RECORDS FOR THIS EXERCISE
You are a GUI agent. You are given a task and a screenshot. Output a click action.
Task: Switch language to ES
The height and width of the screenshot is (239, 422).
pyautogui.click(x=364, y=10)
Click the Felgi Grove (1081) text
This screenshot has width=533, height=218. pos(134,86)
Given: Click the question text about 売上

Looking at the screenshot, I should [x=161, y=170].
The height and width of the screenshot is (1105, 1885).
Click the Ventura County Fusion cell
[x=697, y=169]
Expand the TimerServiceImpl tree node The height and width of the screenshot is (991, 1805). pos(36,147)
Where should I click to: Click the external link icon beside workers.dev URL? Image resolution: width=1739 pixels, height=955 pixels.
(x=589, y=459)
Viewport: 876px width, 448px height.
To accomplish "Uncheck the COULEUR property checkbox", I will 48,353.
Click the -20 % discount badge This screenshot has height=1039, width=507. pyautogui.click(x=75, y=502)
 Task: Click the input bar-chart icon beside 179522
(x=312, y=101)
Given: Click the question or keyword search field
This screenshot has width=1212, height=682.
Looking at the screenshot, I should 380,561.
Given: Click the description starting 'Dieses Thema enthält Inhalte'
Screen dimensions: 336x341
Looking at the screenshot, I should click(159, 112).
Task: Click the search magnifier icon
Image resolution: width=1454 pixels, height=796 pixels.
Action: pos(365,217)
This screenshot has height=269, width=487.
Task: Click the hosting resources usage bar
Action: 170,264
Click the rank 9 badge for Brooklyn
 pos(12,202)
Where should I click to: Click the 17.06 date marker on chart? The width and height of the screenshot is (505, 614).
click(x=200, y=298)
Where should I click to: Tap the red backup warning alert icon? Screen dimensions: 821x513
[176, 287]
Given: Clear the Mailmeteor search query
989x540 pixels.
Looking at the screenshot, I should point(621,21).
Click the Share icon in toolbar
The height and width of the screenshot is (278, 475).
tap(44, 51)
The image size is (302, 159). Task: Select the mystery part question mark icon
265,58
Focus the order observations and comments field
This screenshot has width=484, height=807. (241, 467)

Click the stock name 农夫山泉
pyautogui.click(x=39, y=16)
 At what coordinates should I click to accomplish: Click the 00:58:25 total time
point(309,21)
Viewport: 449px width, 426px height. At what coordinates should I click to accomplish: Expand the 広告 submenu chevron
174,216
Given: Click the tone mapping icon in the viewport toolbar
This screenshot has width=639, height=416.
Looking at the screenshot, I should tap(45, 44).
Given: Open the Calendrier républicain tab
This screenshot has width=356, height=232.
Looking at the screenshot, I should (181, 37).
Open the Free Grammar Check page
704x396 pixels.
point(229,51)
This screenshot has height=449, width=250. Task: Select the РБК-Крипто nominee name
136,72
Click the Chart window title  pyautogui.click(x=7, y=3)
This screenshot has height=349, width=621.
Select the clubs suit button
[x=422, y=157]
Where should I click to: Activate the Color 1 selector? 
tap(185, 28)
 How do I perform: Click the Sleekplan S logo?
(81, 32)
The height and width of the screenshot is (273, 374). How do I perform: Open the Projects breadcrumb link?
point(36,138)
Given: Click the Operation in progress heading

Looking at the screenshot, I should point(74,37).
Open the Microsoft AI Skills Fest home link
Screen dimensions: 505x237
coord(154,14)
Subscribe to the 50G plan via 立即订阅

REQUIREMENTS
Can you copy out, word for word, every line of the items above, from the line containing "Given: Click the question or" down to the line containing "Looking at the screenshot, I should click(159, 112).", with both of those lines included?

RESULT
Given: Click the question or keyword search field
This screenshot has width=1212, height=682.
Looking at the screenshot, I should 380,561.
Given: Click the description starting 'Dieses Thema enthält Inhalte'
Screen dimensions: 336x341
Looking at the screenshot, I should click(159, 112).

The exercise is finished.